#### Task directions
Convert the lines of the material below into a numbered list, omitting any blank lines. Leave the pictures out of the list.

[start Working data]

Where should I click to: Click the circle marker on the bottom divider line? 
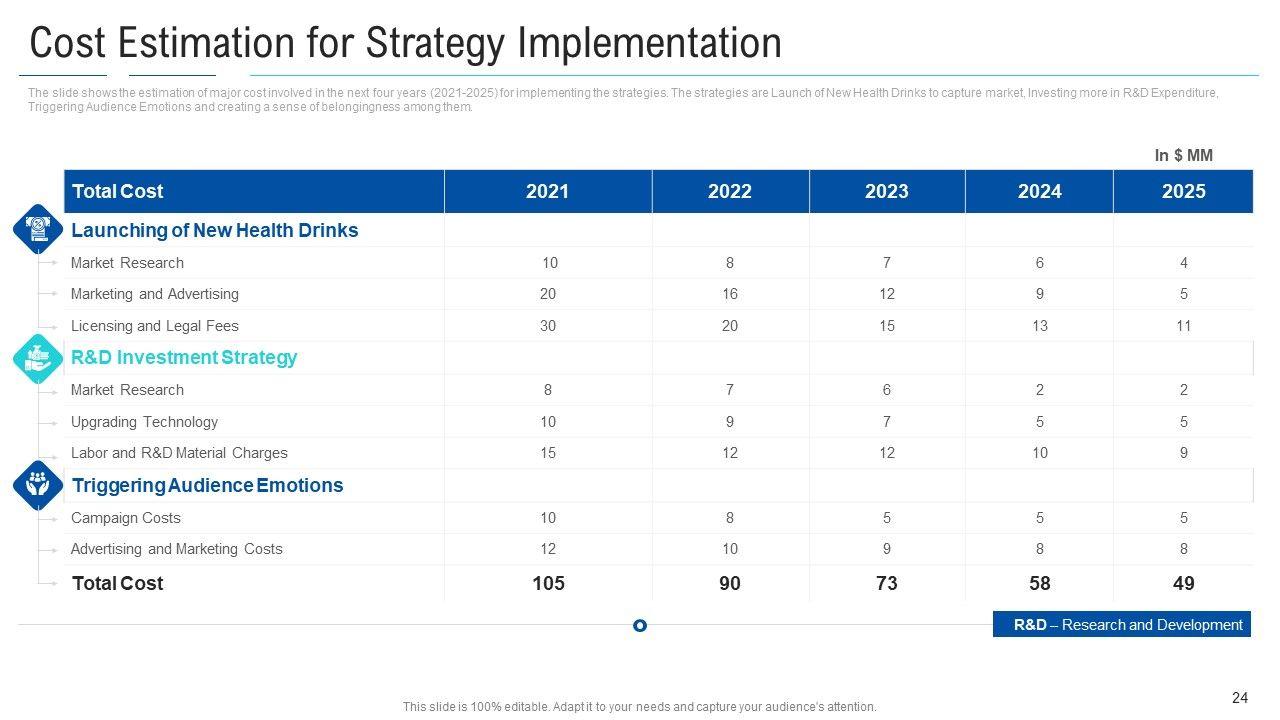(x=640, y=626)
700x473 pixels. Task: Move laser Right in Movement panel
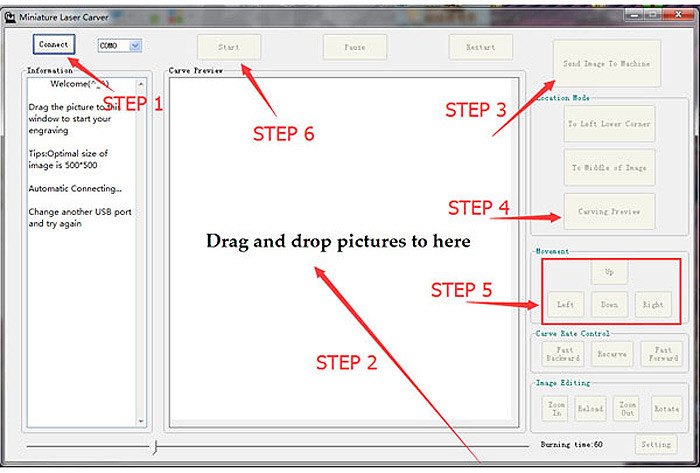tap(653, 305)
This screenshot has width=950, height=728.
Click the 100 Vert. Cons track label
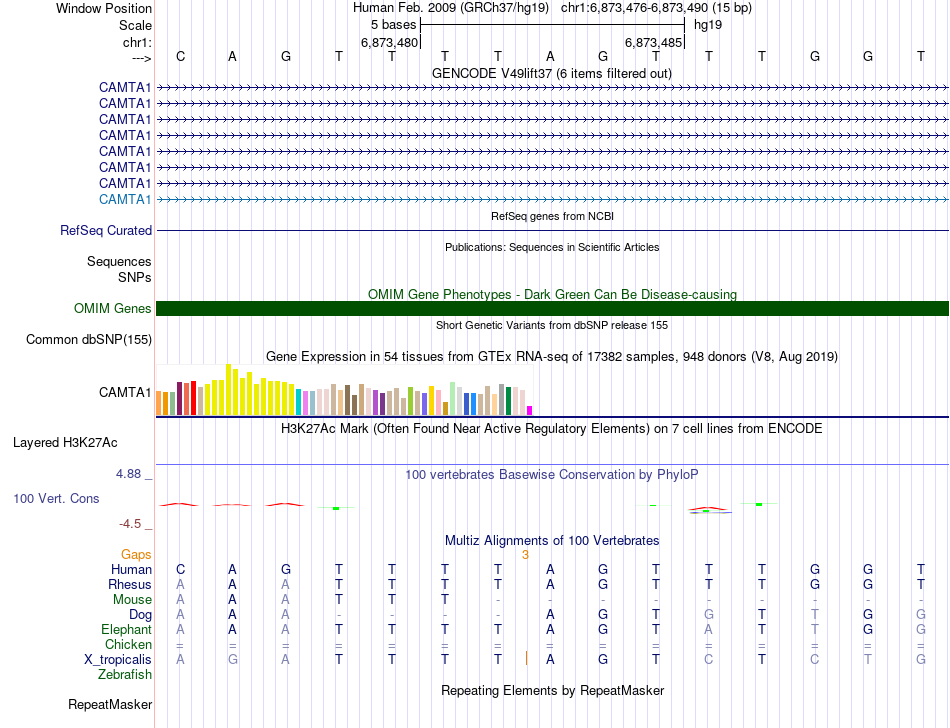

[end Working data]

#### Solution for this task
1. Where should I click to: Click the circle marker on the bottom divider line? 
2. (x=640, y=626)
3. 700x473 pixels. Task: Move laser Right in Movement panel
4. tap(653, 305)
5. This screenshot has width=950, height=728.
6. Click the 100 Vert. Cons track label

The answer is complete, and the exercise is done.